David Tubb: I find that oftentimes with a typical buffer spring, when you’re shooting it, you might see the empties go flying to 1, 2 or 3 o’clock and people just kind of accept that. It throws them around.
What I want though, is consistency. What I’m seeing with that 1 o’clock or 2 o’clock dispersion on an ejected case is the fact the buffer spring and the whole bolt assembly has rebounded off the back with a lot more forward energy than it needed, hence it hits that ejected case and knocks it out at 1 or 2 o’clock.
However, if I put a flat wire buffer spring in my AR, it slows the bolt carrier down, it ejects the case and throws them all into a little bitty pile at about 3:30. They’ll all land in a spot about as big as a coffee can….and it’s still got plenty of energy to go back and strip a round off the magazine, and go back to battery, but it does not do it with such a ferocious movement…Consequently, what I’m also getting is a more reliable gun because when it slowed down, it gave the magazine box more time to feed one up to the number one position so that the bolt can strip it off…
Q: In addition to the flat wire buffer spring, you are also a proponent of the flat wire magazine spring. Can you explain your reasoning behind that choice?
David Tubb: I’ll say that If I had my life on the line, I’d have nothing but flat wire magazine springs for my AR…they’re simply the better mousetrap.
For example, I take a flat wire magazine spring and a Magpul mag, and I load it up to 30 rounds, I will still have distance between the coils….so much more that I could hypothetically load 32 or 33 rounds in.
David Tubb on 28 vs 30 in an AR Magazine
With a magazine with a standard, round wire spring, I make it a point to keep my magazine boxes loaded with 28 instead of 30. However, with the flat wire spring, I can load 30 rounds with the same coiling stress as 28…and how many times has it been that you needed one or two more rounds, depending on what job you were doing and you had to change mag boxes? It could be critical.

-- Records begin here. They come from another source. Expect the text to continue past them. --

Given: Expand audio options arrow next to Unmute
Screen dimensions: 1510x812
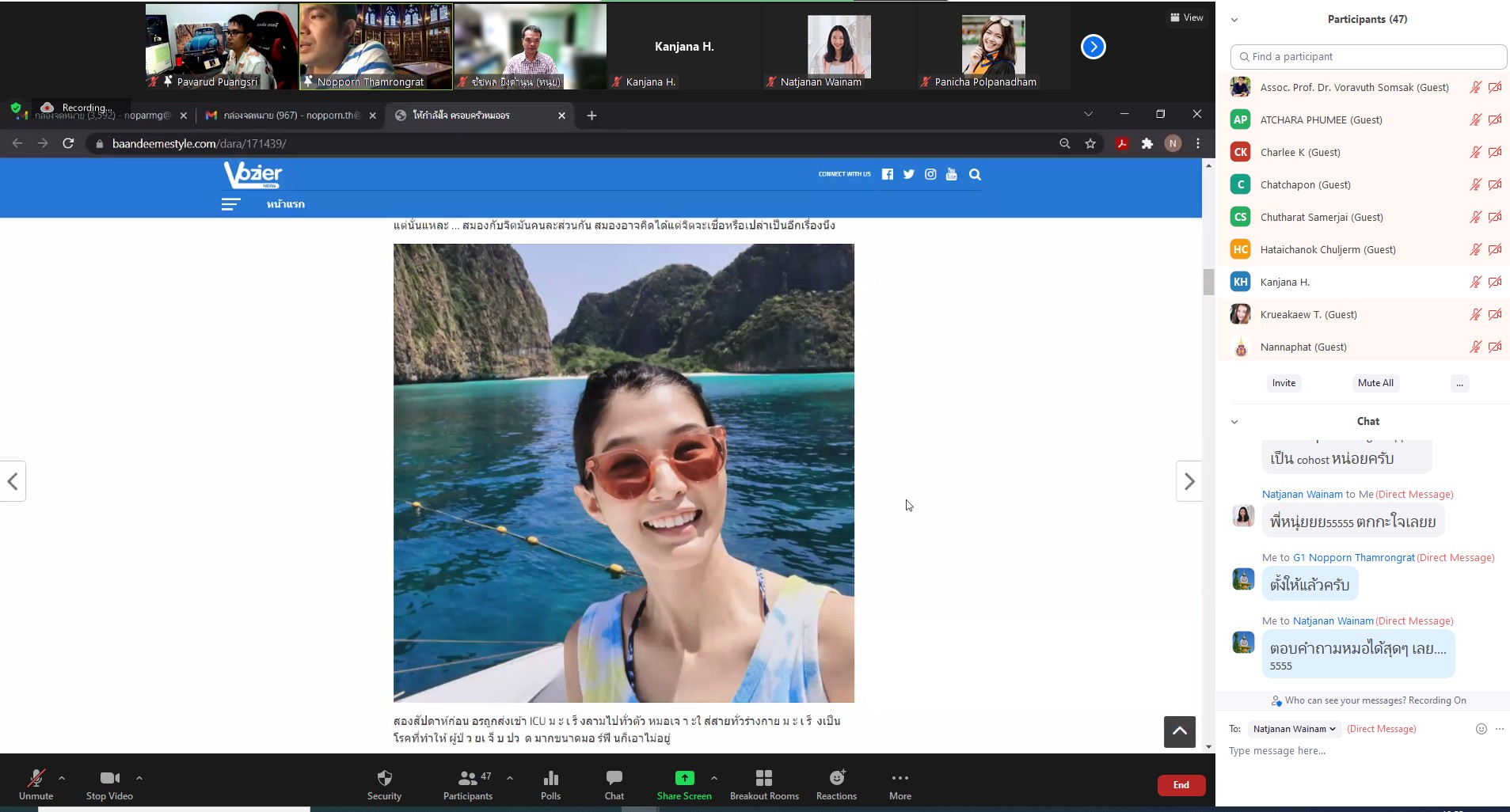Looking at the screenshot, I should [62, 778].
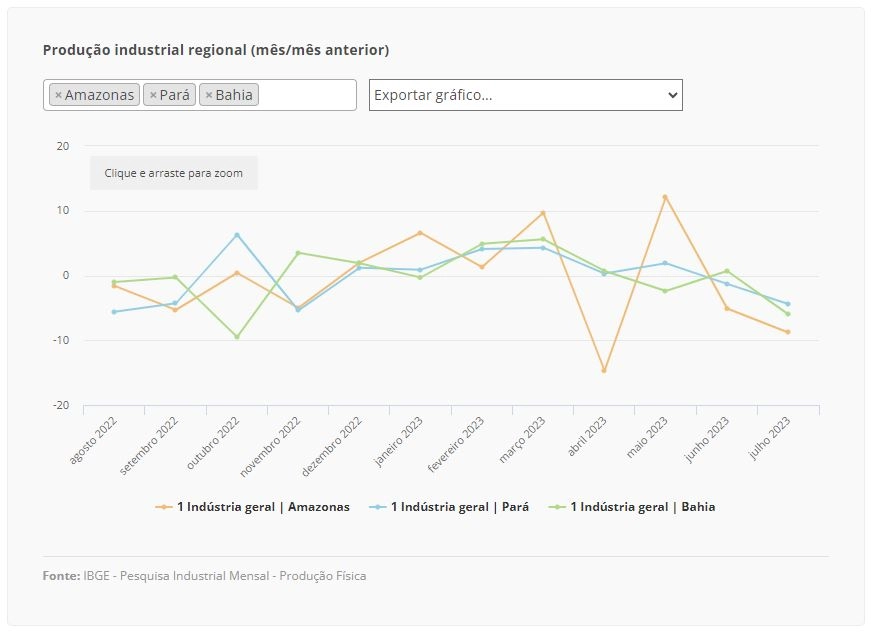This screenshot has width=871, height=632.
Task: Click inside the region selection input field
Action: click(307, 95)
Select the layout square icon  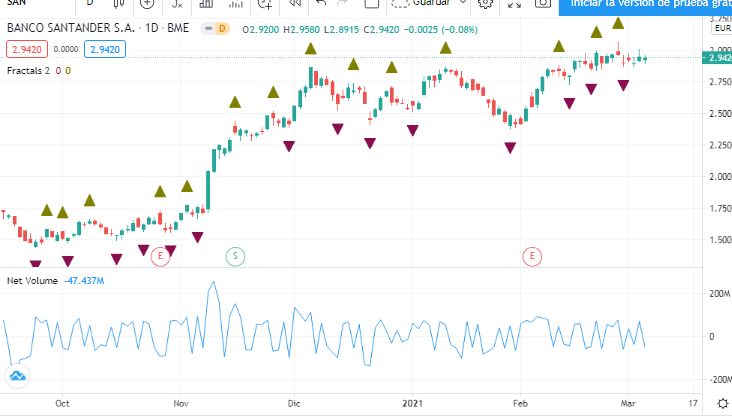pos(372,4)
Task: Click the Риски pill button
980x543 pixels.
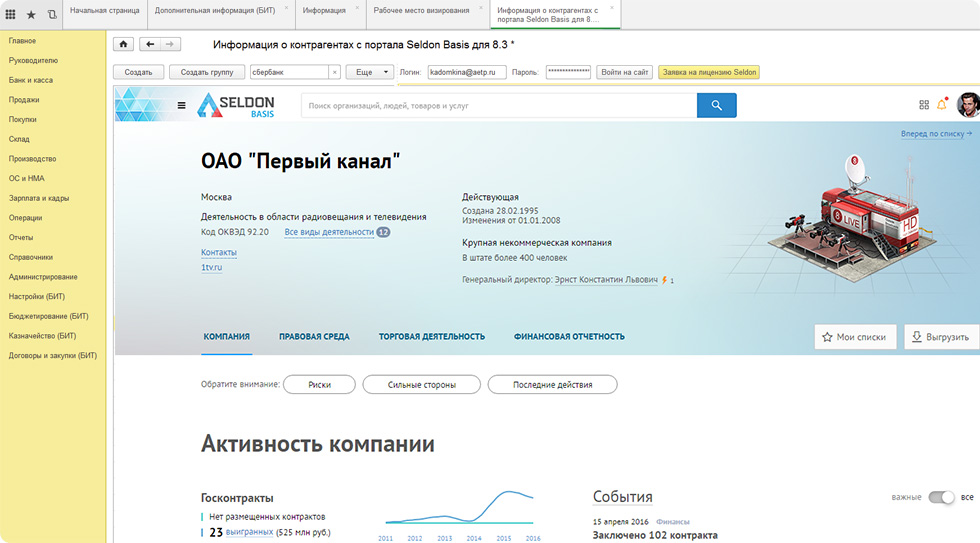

Put more simply, a mag sitting in your safe with 30 rounds in it with a flat wire magazine spring is the same as if it had 28 in it with a round wire magazine spring.
Also, most jams occur in the last 10 rounds coming out of a magazine box. That’s because, when you run a load sensor, when you get down to the last two or three rounds, you’ll see that you only have a few pounds of vertical pressure…, whereas if you had a flat wire magazine spring in there, it has more than double the strength of the round wire magazine box spring. Consequently, reliability goes up.
Q: Your personal recommendation then, UNLESS you’re running a flat wire spring in your magazine, is to load to 28? I have some friends who load 28, but then there are others who say “the magazine is meant to hold 30 so you should load 30”…I’ve seen more than a few fights on the internet about it.
David Tubb: Load to 28…you don’t want to compress your spring to solid height…It’s kind of like running your car on 5 quarts of oil or 3 quarts of oil. It might run on 3 quarts, or you might have a problem that’s unforeseen from doing that. That’s how I equate the uses of an overstressed spring as opposed to a spring that is used to or is designed to work in a smaller space….like a flat wire magazine spring.
Q: Before we wrap up, can you talk briefly about your AR pistol grips?
David Tubb: We make right and left handed pistol grips for the AR. I’m privileged to know people who use AR-15s all around the world…I’ve had some of the talented ones give me some pointers.
They have indicated to me things that they want and don’t want for instance, where the rub points are as they are flipping their safeties a lot. At the end of the day, I truly think it is the best pistol grip out there for the AR platform. I’d recommend them to anyone with an AR-15. They can be found on our web site, along with the flat wire springs I believe that AR builders should look into.